Pfizer and BioNTech on Monday announced that early data from a trial of their coronavirus vaccine candidate shows the vaccine is more than 90% effective in preventing Covid-19—but experts caution that while the results exceed expectations, it's important to be cautious and wait for the full findings.
Pfizer's coronavirus vaccine more than 90% effective
The companies currently are conducting a Phase 3 clinical trial of their mRNA-based vaccine candidate, BNT162b2. The vaccine—which is delivered via two doses, administered three weeks apart—uses genetic material known as messenger RNA (mRNA) that is injected into muscle cells. The vaccine then produces proteins in the body that can trigger an immune response to combat the virus.
The companies originally planned to evaluate the candidate's efficacy once 32 of the 43,538 people enrolled in the trial contracted Covid-19—that is, tested positive for the virus and presented with at least one symptom—and would continue until at least 164 cases of Covid-19 were reported.
However, after consulting with FDA, the companies opted to do their first review after 62 cases of Covid-19 had been identified. But by the time they came to that decision, there were 94 cases of Covid-19 in the study. Based on the data at that point in time, a panel of independent experts found that the vaccine was 94% effective in preventing Covid-19 among people who have not previously been infected with the new coronavirus. Specifically, among individuals who were vaccinated, there were 94% fewer cases of symptomatic Covid-19 than among those who received a placebo at seven days after second dose.
The independent panel shared its findings with Pfizer and BioNTech, which issued a press release announcing the results. The data has not yet been peer-reviewed or published in a medical journal.
Pfizer and BioNTech have not publicly released data yet on whether the vaccine is effective at preventing severe cases of Covid-19, nor is there evidence on whether the candidate prevents people from contracting SARS-CoV-2, the virus that causes Covid-19. The companies also do not yet know how long the vaccine provides protection against the new coronavirus.

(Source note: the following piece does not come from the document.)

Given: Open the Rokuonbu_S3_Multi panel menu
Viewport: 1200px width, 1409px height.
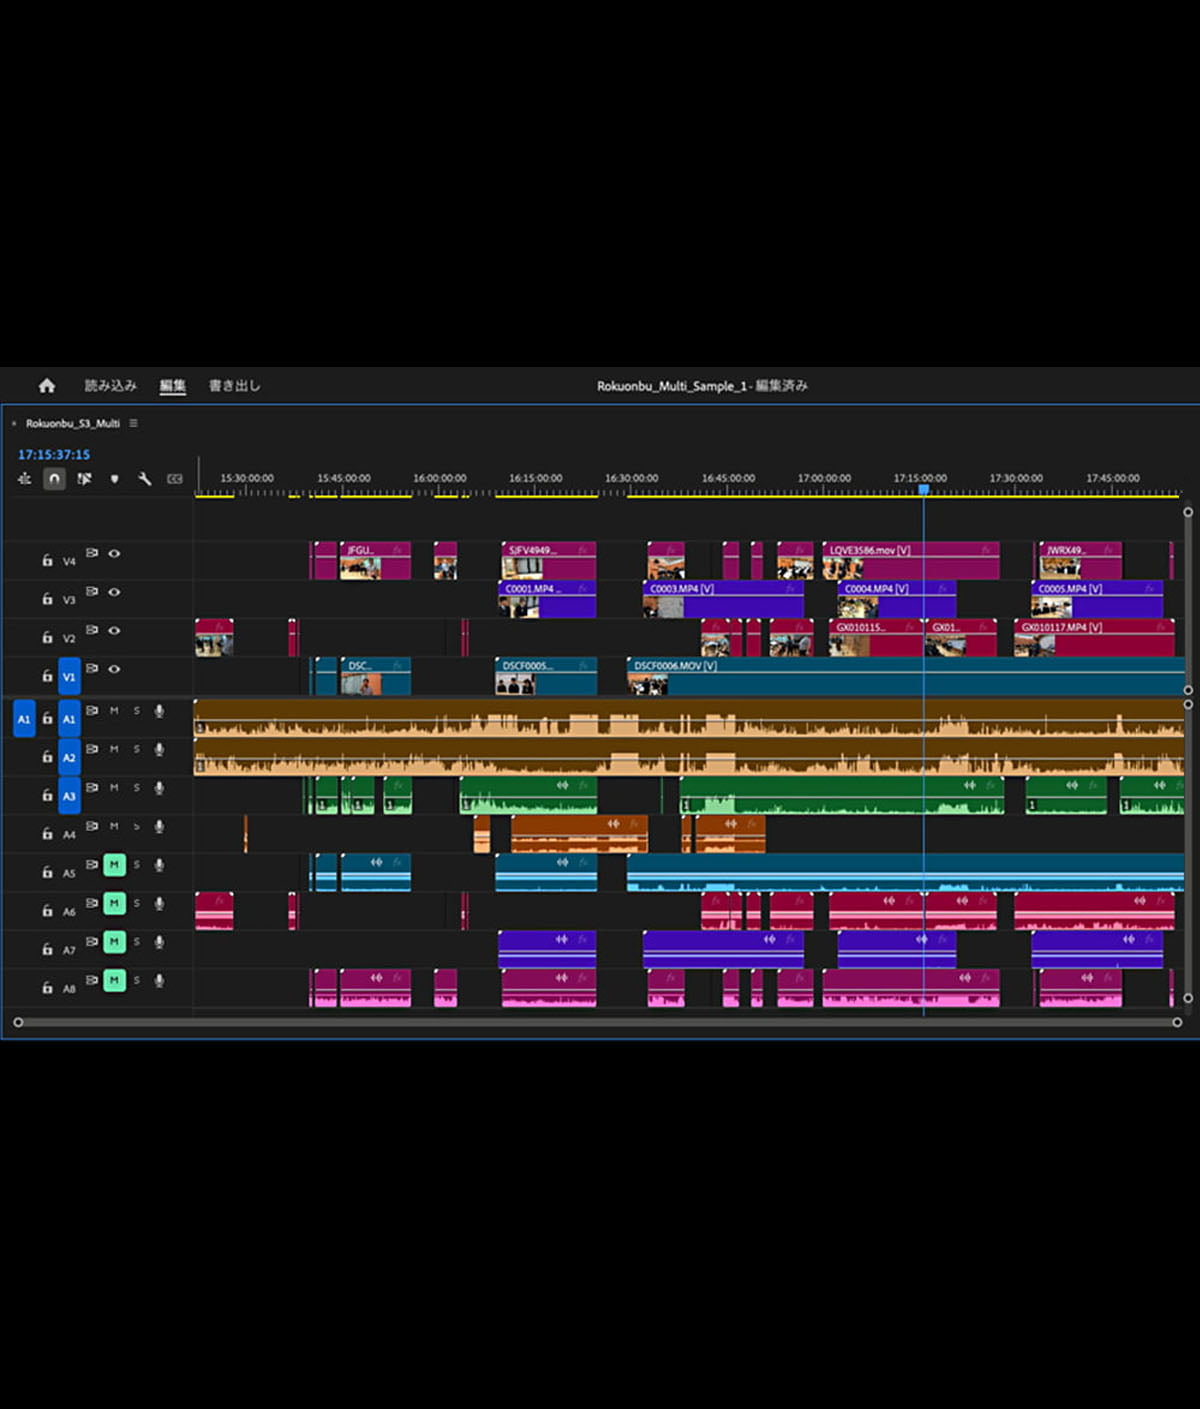Looking at the screenshot, I should point(133,423).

The vaccine has been shown to have side effects, including aches and fevers. According to William Gruber, Pfizer's SVP of vaccine clinical research and development, the side effects of the vaccine—including aches and fever—are comparable to other adult vaccines but are likely worse than the pneumonia vaccine developed by Pfizer or a flu shot.

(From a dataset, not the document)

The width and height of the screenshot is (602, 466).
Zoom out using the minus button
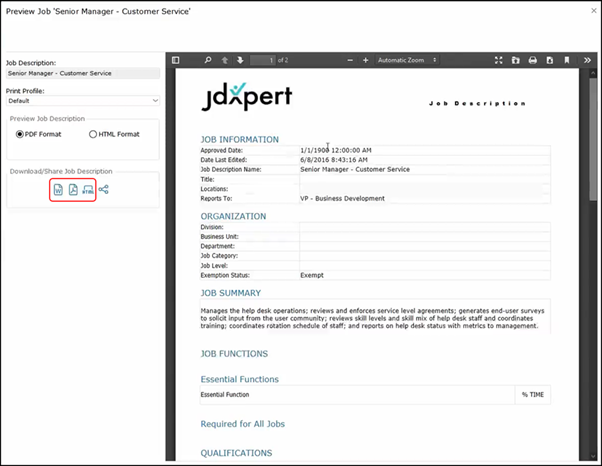click(x=350, y=60)
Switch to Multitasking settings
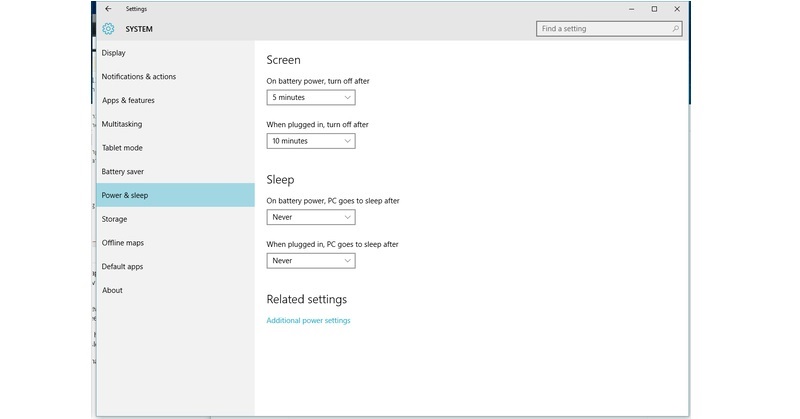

According to STAT News, Pfizer's Phase 3 trial of the candidate is ongoing, and additional findings could affect the reported results.
That said, Pfizer indicated it may soon request FDA emergency use authorization (EUA) for the vaccine. According to Pfizer, in accordance with FDA guidance, the company will not file for an EUA until at least half of vaccinated trial participants have been monitored for safety issues stemming from the vaccine for a minimum of two months following the second dose. Pfizer said it expects to meet that milestone by the third week of November, at which point they expect to request an EUA.
Overall, Pfizer said it intends to have enough doses of the vaccine manufactured by the end of the year to immunize 15 to 20 million people, with 1.3 billion available globally in 2021. However, there may be distribution challenges, as the vaccine candidate must be stored at very cold temperatures, making it difficult to deliver the vaccine to certain locations.
'This is extraordinary'
Many experts were encouraged by Pfizer's early results, but they emphasized caution until more results are released.
"I've been in vaccine development for 35 years," William Gruber, senior VP of vaccine clinical research and development at Pfizer, said. "I've seen some really good things. This is extraordinary."
"If that headline number really holds up, that is huge," Ashish Jha, dean of the School of Public Health at Brown University, said. "This really bodes well for us being able to get a handle on the epidemic and get us out of this situation." However, Jha cautioned that it's difficult to evaluate trial results through a press release and said researchers need to see the full results, noting that side effects are important to watch.
Similarly, Michael Head, senior research fellow in global health at the University of Southampton in the United Kingdom, said, "We should remain a little cautious. The provision findings are made available in a press release, and the study is ongoing" (Herper, STAT News, 11/9; Thomas et. al., New York Times, 11/9; Hopkins, Wall Street Journal, 11/9; Morello, Politico, 11/9).